Somewhere down the line, something horrible happened to accountability. In the words of David Weinberger (a research fellow at Harvard Law School’s Berkman Center for Internet & Society), it has become,  “accountabalism,” the “practice of eating sacrificial victims in an attempt to magically ward off evil.”

Recently I worked with a sophisticated, seasoned group of senior leaders in the federal public service. Due to the regulating of the expense account process, they were not allowed to budget for a lunch for their group, but instead had to bill it to their separate room accounts and claim for it individually. Under the guise of “accountability” their judgment and trust has been relegated to a set of bureaucratic rules and regulations.

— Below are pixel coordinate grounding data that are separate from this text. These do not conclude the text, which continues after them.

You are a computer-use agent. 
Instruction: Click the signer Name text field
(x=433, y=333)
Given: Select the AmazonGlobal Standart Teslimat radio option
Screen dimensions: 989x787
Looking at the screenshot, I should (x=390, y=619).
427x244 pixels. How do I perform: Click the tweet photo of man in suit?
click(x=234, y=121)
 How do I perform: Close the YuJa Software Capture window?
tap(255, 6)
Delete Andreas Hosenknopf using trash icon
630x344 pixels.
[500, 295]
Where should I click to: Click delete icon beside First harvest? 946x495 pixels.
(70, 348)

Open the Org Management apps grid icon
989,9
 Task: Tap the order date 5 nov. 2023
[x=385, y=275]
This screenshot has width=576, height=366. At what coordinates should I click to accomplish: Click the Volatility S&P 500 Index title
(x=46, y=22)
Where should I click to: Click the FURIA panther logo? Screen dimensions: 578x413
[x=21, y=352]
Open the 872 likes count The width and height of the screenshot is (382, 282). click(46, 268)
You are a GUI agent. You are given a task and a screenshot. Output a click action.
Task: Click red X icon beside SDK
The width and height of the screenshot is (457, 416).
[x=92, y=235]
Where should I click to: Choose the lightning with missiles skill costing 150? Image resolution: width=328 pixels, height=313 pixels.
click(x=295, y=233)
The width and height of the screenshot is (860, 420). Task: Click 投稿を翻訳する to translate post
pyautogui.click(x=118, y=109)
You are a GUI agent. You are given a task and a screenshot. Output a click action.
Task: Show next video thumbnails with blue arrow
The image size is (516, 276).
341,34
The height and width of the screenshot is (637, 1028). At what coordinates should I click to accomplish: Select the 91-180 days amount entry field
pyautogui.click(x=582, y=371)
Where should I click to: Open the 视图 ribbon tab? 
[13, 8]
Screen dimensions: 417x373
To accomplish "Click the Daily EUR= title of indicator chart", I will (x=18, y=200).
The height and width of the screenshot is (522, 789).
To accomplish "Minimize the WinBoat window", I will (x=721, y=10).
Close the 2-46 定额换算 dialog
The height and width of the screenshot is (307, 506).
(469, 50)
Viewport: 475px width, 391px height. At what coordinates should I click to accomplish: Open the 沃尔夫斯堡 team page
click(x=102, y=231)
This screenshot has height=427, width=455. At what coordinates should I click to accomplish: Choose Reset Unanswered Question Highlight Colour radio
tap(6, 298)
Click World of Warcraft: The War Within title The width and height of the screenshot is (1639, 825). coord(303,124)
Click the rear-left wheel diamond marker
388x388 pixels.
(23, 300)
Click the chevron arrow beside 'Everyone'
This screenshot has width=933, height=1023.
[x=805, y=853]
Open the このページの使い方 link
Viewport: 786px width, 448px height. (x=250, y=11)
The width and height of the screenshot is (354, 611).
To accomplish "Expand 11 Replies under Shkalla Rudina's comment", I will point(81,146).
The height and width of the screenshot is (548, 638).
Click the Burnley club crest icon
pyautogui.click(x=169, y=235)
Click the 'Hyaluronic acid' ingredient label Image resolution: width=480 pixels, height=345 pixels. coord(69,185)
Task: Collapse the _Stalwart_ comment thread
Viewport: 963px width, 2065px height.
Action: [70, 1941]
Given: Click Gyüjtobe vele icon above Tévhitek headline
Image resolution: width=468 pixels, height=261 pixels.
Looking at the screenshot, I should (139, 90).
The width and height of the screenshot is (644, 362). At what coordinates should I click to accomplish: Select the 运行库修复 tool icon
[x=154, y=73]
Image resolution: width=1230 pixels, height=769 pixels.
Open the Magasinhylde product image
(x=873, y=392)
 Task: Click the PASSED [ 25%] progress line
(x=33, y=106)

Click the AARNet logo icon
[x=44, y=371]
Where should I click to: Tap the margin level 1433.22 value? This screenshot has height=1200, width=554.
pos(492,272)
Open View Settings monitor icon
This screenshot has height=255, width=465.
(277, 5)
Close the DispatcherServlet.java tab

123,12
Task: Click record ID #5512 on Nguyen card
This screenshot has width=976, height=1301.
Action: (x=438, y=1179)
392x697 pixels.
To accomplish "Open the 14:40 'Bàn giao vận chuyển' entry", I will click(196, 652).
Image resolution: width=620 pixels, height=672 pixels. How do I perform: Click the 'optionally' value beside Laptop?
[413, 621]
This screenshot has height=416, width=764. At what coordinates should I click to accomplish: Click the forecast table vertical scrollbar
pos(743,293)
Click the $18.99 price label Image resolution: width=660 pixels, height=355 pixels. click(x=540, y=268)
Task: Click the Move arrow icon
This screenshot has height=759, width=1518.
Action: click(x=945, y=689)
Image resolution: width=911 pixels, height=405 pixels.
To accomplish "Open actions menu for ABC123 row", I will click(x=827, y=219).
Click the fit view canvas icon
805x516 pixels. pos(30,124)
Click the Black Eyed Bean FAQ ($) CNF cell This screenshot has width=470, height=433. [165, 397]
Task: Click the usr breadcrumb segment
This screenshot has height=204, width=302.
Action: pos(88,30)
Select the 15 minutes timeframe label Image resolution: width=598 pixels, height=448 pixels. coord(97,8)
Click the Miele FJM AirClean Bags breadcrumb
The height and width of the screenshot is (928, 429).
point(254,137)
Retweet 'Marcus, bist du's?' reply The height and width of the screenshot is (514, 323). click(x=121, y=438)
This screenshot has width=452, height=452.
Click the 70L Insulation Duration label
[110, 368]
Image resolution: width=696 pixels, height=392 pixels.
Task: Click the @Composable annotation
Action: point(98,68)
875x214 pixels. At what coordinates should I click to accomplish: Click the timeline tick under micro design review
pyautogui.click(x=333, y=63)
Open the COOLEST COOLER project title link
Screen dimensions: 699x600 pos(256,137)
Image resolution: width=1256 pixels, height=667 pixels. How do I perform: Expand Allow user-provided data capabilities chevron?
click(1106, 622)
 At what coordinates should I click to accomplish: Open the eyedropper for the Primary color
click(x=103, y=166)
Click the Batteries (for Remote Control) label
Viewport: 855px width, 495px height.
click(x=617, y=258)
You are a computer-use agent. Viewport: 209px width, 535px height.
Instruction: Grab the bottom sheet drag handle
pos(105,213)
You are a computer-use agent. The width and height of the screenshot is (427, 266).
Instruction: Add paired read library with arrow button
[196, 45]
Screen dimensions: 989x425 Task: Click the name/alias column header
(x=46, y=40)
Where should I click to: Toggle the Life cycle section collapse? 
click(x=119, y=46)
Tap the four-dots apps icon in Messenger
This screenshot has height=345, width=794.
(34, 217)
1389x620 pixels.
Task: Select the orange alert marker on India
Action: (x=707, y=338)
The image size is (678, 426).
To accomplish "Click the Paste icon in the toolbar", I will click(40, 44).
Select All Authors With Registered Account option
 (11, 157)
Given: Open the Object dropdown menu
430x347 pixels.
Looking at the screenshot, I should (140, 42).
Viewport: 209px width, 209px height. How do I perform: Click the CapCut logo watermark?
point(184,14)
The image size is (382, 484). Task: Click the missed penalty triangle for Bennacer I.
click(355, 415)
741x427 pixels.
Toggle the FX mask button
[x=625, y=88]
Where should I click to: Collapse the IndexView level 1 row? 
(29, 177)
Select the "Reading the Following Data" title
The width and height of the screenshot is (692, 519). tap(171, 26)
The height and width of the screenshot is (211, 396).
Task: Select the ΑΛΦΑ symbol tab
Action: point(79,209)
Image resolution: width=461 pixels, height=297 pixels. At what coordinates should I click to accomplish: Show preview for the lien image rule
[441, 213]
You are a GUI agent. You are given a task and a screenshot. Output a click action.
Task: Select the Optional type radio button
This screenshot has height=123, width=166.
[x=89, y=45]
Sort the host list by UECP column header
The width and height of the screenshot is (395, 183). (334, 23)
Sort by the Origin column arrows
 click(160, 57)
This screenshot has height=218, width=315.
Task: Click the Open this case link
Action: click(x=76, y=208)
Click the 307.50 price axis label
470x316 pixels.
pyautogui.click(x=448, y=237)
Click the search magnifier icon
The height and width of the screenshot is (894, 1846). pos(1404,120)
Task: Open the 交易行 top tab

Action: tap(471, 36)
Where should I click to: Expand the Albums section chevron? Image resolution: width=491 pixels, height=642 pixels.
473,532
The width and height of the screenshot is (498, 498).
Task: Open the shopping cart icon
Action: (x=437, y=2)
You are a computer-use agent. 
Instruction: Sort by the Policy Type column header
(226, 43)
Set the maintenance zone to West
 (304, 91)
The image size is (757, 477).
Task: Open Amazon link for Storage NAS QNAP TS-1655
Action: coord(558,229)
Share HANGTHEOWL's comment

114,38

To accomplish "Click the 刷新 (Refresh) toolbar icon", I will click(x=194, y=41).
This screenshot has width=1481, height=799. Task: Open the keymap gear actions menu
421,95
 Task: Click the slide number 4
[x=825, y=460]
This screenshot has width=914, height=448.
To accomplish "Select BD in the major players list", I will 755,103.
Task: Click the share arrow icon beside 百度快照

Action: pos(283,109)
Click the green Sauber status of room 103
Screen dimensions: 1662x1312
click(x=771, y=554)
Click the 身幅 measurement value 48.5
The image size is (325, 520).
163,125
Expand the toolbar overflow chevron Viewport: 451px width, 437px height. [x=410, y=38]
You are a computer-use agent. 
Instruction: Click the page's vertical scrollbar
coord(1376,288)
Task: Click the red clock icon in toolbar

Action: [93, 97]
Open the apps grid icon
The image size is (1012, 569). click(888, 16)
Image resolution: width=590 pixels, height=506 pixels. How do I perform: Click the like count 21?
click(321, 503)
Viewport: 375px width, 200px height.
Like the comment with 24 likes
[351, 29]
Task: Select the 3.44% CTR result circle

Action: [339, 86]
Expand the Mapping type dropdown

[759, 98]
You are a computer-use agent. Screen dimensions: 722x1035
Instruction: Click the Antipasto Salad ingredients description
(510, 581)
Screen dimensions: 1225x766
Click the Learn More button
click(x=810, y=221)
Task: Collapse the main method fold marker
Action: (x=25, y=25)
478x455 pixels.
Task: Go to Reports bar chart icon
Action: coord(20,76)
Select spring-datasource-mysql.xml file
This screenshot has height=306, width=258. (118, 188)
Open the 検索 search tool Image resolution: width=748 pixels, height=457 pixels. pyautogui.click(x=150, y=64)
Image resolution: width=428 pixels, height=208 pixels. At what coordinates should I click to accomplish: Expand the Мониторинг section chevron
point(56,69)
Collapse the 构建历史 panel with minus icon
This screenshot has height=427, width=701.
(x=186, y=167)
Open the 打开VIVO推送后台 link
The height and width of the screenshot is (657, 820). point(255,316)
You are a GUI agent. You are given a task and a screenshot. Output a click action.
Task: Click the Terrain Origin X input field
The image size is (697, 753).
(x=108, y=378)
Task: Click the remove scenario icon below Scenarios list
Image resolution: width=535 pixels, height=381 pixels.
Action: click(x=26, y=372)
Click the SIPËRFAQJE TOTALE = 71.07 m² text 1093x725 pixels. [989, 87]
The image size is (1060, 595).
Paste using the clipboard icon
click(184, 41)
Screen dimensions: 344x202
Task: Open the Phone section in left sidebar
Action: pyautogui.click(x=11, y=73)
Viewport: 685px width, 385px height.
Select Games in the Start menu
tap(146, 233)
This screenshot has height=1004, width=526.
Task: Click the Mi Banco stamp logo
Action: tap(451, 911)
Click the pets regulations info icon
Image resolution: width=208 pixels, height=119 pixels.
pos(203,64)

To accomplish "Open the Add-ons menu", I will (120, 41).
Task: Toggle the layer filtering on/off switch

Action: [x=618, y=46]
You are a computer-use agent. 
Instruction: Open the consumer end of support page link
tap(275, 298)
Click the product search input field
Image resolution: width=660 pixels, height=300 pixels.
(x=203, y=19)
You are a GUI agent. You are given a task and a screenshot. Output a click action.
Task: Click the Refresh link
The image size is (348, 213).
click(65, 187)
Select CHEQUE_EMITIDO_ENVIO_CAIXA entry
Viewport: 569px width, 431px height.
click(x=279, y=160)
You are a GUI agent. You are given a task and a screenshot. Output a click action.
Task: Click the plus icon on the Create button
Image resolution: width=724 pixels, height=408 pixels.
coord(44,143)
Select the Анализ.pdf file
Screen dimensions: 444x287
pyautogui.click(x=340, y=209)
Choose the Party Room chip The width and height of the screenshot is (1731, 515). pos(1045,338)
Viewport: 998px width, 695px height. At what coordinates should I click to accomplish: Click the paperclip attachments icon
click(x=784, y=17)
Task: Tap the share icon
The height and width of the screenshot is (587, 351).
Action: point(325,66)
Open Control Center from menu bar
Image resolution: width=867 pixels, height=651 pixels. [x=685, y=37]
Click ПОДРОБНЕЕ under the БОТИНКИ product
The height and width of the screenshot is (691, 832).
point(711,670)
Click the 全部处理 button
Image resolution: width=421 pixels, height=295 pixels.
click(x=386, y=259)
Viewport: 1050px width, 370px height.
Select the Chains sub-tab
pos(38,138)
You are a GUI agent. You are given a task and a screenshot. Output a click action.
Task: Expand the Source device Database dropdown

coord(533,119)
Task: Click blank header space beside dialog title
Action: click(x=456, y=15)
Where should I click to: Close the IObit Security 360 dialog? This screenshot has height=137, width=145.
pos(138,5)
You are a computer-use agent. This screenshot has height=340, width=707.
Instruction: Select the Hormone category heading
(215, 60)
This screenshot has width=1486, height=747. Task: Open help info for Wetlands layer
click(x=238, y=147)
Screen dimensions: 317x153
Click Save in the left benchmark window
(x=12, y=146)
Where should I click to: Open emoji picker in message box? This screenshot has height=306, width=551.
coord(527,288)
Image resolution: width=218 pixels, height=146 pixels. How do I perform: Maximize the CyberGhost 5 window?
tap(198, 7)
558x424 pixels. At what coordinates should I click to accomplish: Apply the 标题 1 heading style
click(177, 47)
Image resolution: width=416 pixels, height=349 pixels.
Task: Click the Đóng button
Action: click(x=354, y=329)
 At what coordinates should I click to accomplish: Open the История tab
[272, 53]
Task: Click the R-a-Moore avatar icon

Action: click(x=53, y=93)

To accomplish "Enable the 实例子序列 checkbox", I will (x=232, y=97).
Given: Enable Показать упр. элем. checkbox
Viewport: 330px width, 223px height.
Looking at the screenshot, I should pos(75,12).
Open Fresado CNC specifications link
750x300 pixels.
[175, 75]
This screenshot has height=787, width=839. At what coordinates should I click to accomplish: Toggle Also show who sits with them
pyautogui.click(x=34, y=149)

Such an emphasis on accountability is an understandable response to some terrible scandals in the private and public sectors. But the notion has grown to an extreme, suggesting that there is a right and a wrong answer to every question, and eliminating the possibility of good intention. Accountabalism bureaucratizes accountability, takes away individual choice, and drives out human judgment. Accountability – the ability to be counted on – the foundation of labor and life – has been relegated to an organizational buzzword at best, and, at worst, a hammer to control and punish people. While claiming to increase individual responsibility, accountabilism actually drives out trust. For example, when a sign-off is required for every step in the work-flow, a process is broken down to its smallest parts and the vision of the whole and the ability to see the big picture is lost. It sets up finger-pointing and blame when something goes wrong. And something will inevitably go wrong. No system works perfectly. But it doesn’t mean that the system is broken and needs fixing with more rules. If one employee cheats on an expense claim, there’s no need to distrust everyone and set up a whole new time-consuming, inefficient reporting process.

What’s needed is the return of a common sense approach to accountability that builds trust, ownership, and a renewed commitment to the greater good. Not more extremism of accountability or “accountabilism.”